_Excerpted passage_

══════

Personal information
- Date of birth: 22 June 1948
- Place of birth: Lubomia, Poland
- Date of death: 18 August 2024 (aged 76)
- Place of death: Kraków, Poland
- Position: Defender

Youth career
- 1962–1967: Unia Racibórz

Senior career*
- Years: Team / Apps / (Gls)
- 1967–1969: Odra Wodzisław Śląski
- 1970: Ruch Chorzów
- 1970–1971: Stal Mielec
- 1971–1974: Piast Gliwice
- 1975: Vistula Garfield
- 1975: Hartford Bicentennials / 20 / (3)
- 1975–1977: Legia Warsaw / 33 / (0)
- 1978: Los Angeles Aztecs / 10 / (0)
- 1978: Oakland Stompers / 13 / (0)
- 1978: San Jose Earthquakes / 2 / (0)
- 1979–1982: SpVgg Fürth / 17 / (1)
- 1982: VfR Coburg

Managerial career
- 1983: VfR Coburg
- 1984–1987: ASV Forth
- 1988: FC Herzogenaurach
- 1989: Altay
- 1992: Konyaspor
- 1993: FV Wendelstein
- 1993–1995: Stal Mielec
- 1995–1998: Widzew Łódź
- 1998–1999: Wisła Kraków
- 1999–2001: Legia Warsaw
- 2001–2002: Wisła Kraków
- 2002: Widzew Łódź
- 2003: Piotrcovia Piotrków Trybunalski
- 2003: Widzew Łódź
- 2004: Widzew Łódź
- 2004: Omonia
- 2004–2005: Odra Wodzisław Śląski
- 2005–2006: Zagłębie Lubin
- 2006–2009: Lech Poznań
- 2009: Zagłębie Lubin
- 2009–2012: Poland
- 2013: Jahn Regensburg
- 2013–2015: Wisła Kraków
- 2016–2017: Górnik Łęczna
- 2017–2018: Widzew Łódź
- 2018–2019: Górnik Łęczna
- 2021–2022: Wieczysta Kraków

= Franciszek Smuda =

Polish football manager and player (1948–2024)

══════

_Parts of the exercise_
(1) According to the Franciszek Smuda profile, where did he die?
(2) Reproduce the part of the Franciszek Smuda profile from "Senior career*" up to and including "Fürth / 17 / (1)".
You won't need the records that come after this profile.

══════

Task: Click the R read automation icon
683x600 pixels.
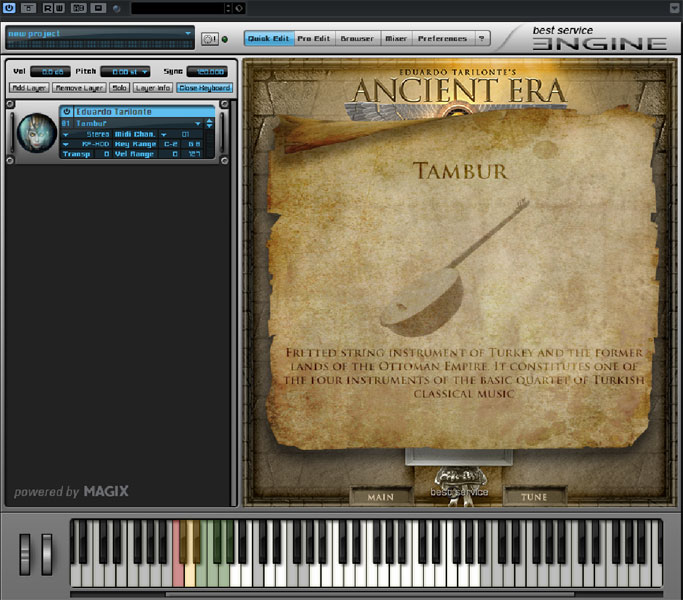Action: pyautogui.click(x=47, y=8)
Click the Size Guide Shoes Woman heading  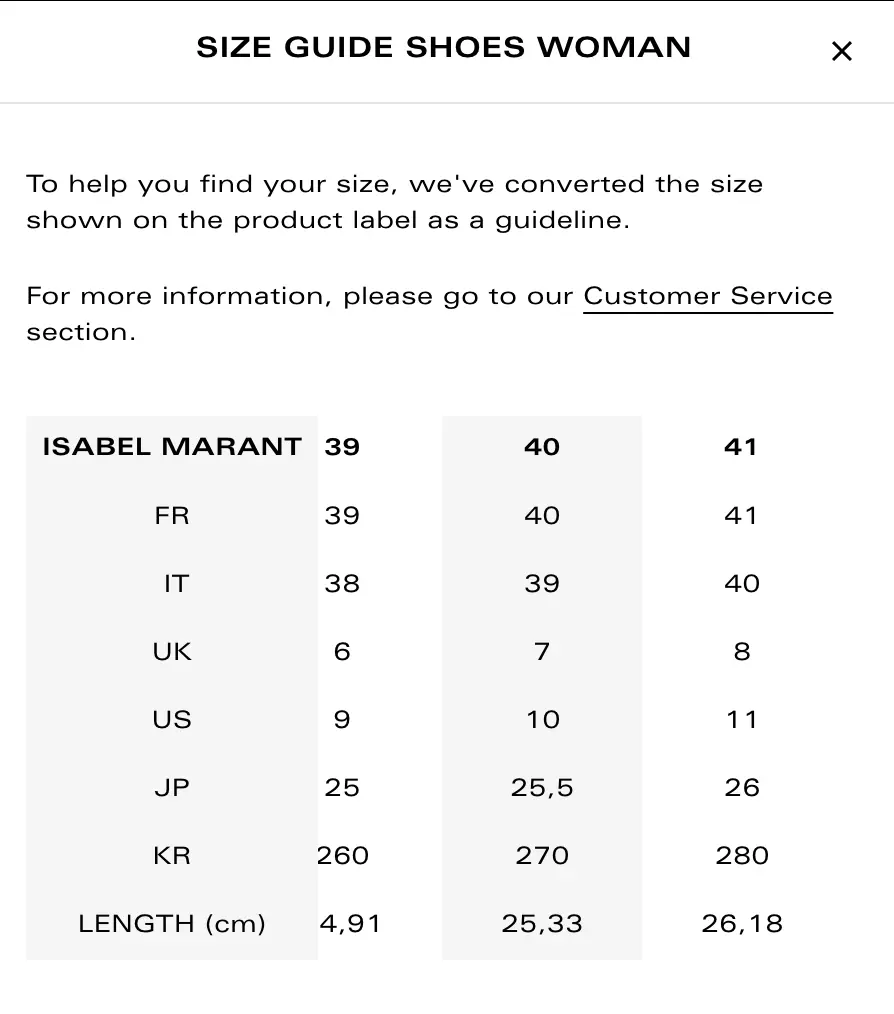pyautogui.click(x=443, y=48)
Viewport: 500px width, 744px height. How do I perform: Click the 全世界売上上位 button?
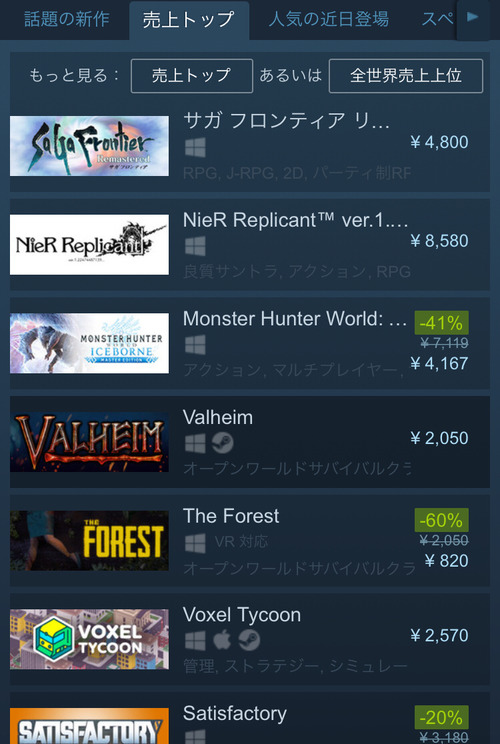point(406,76)
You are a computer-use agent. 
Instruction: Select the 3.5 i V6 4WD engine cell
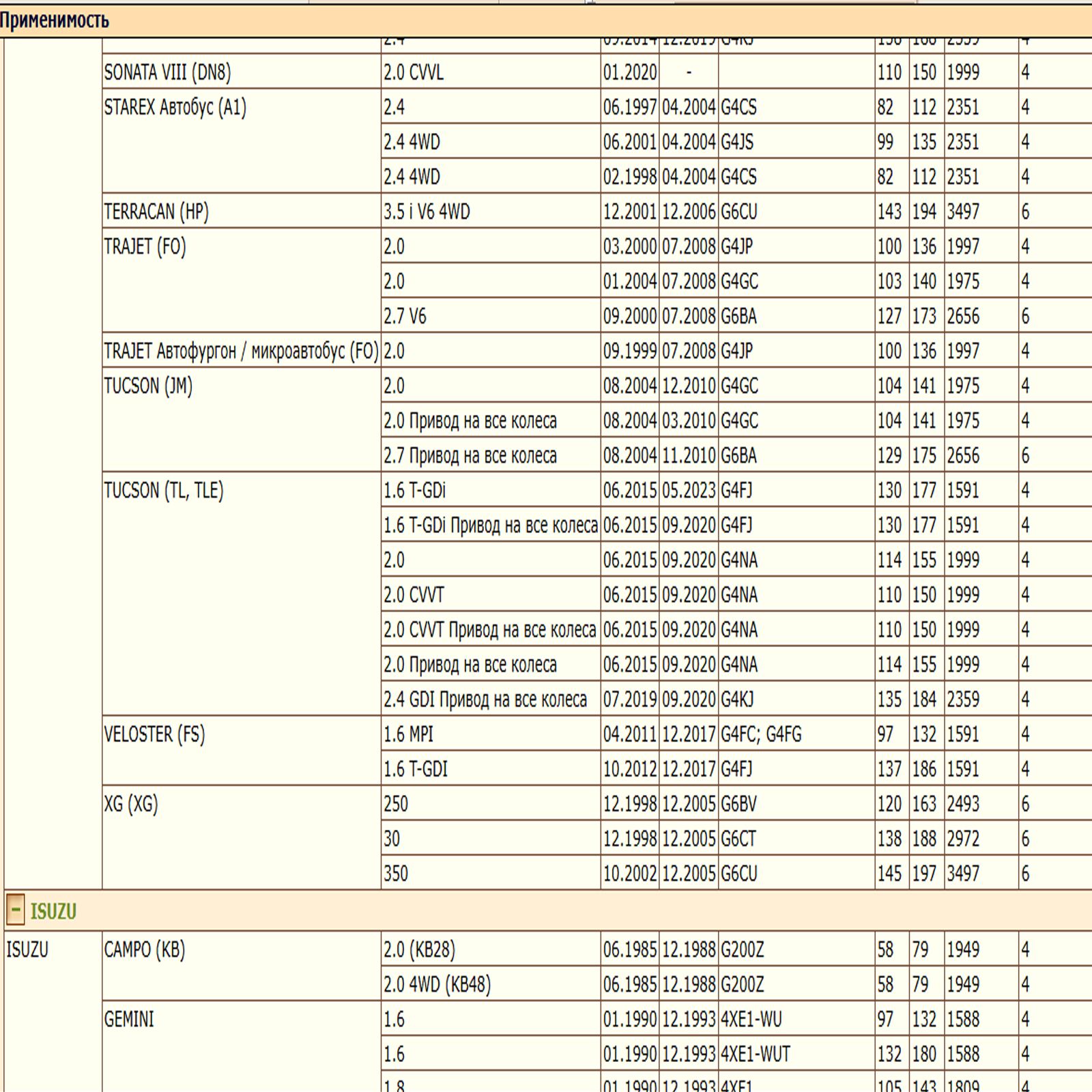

══════

_Responses per task_
(1) Kraków, Poland

(2)
Senior career*
- Years: Team / Apps / (Gls)
- 1967–1969: Odra Wodzisław Śląski
- 1970: Ruch Chorzów
- 1970–1971: Stal Mielec
- 1971–1974: Piast Gliwice
- 1975: Vistula Garfield
- 1975: Hartford Bicentennials / 20 / (3)
- 1975–1977: Legia Warsaw / 33 / (0)
- 1978: Los Angeles Aztecs / 10 / (0)
- 1978: Oakland Stompers / 13 / (0)
- 1978: San Jose Earthquakes / 2 / (0)
- 1979–1982: SpVgg Fürth / 17 / (1)